▶ DATA PROVIDED
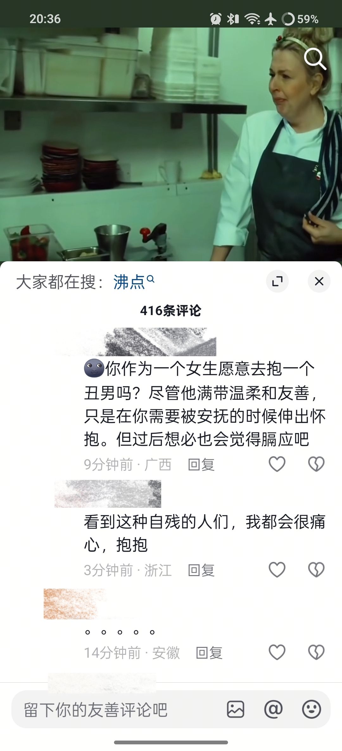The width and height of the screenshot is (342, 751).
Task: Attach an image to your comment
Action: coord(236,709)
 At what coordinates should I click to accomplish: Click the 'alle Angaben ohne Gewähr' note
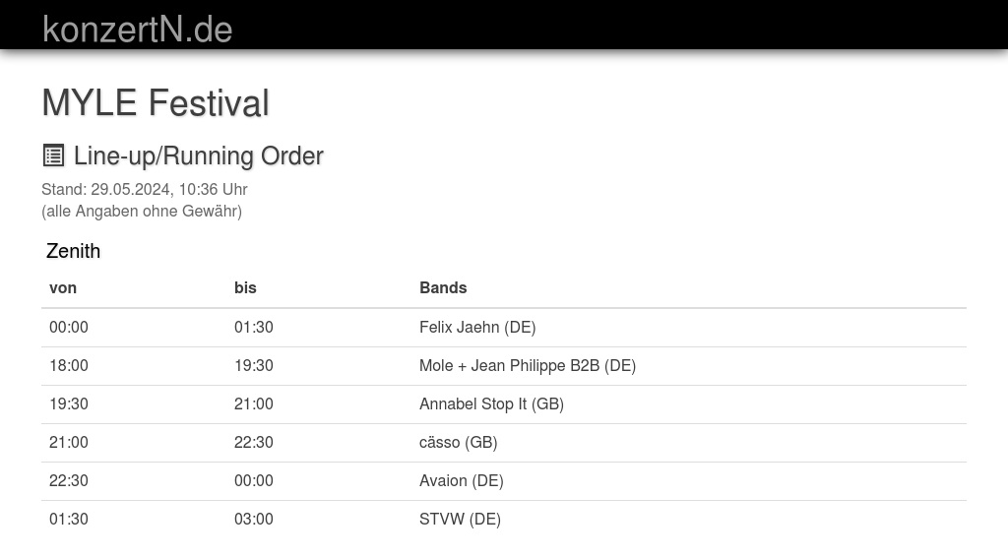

* * *

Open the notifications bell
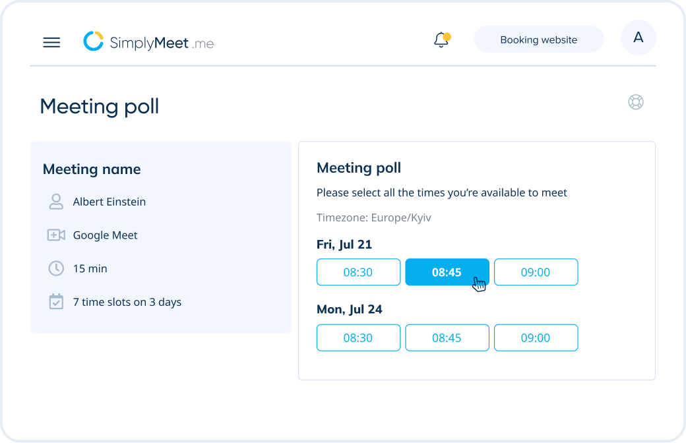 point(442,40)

--

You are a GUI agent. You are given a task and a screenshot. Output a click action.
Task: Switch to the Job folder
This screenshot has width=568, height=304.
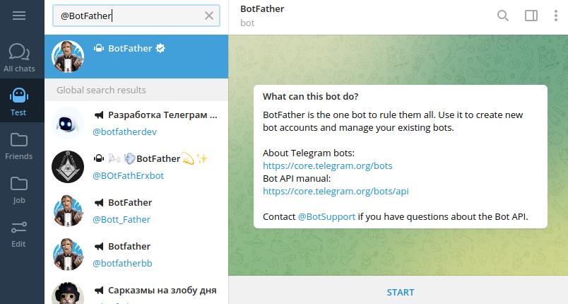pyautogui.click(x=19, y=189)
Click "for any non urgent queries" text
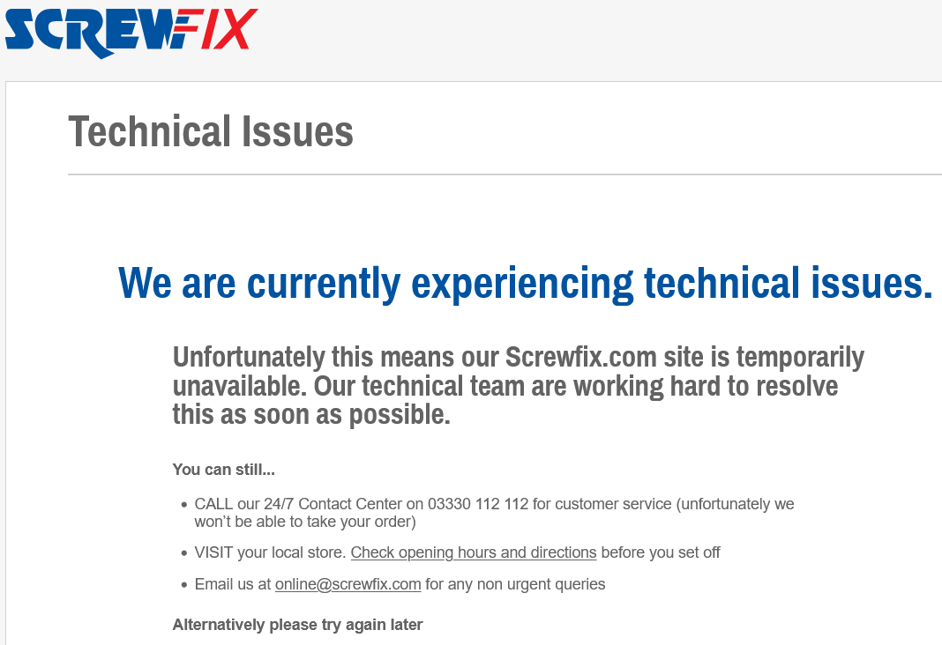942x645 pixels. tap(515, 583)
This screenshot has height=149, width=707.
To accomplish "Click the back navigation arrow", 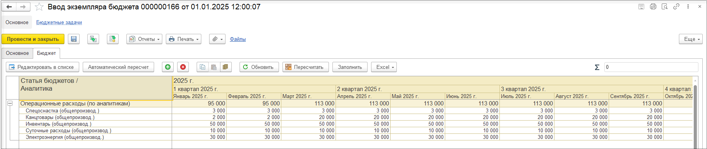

▶ EXERCISE
In the listing above, the required lines run from the line with "This screenshot has width=568, height=304." through the line with "the back navigation". Output exactly those lines, omitting pictures.

▶ SOLVED PROBLEM
This screenshot has width=568, height=304.
pyautogui.click(x=19, y=189)
Click "for any non urgent queries" text
942x645 pixels. tap(515, 583)
This screenshot has height=149, width=707.
To accomplish "Click the back navigation arrow", 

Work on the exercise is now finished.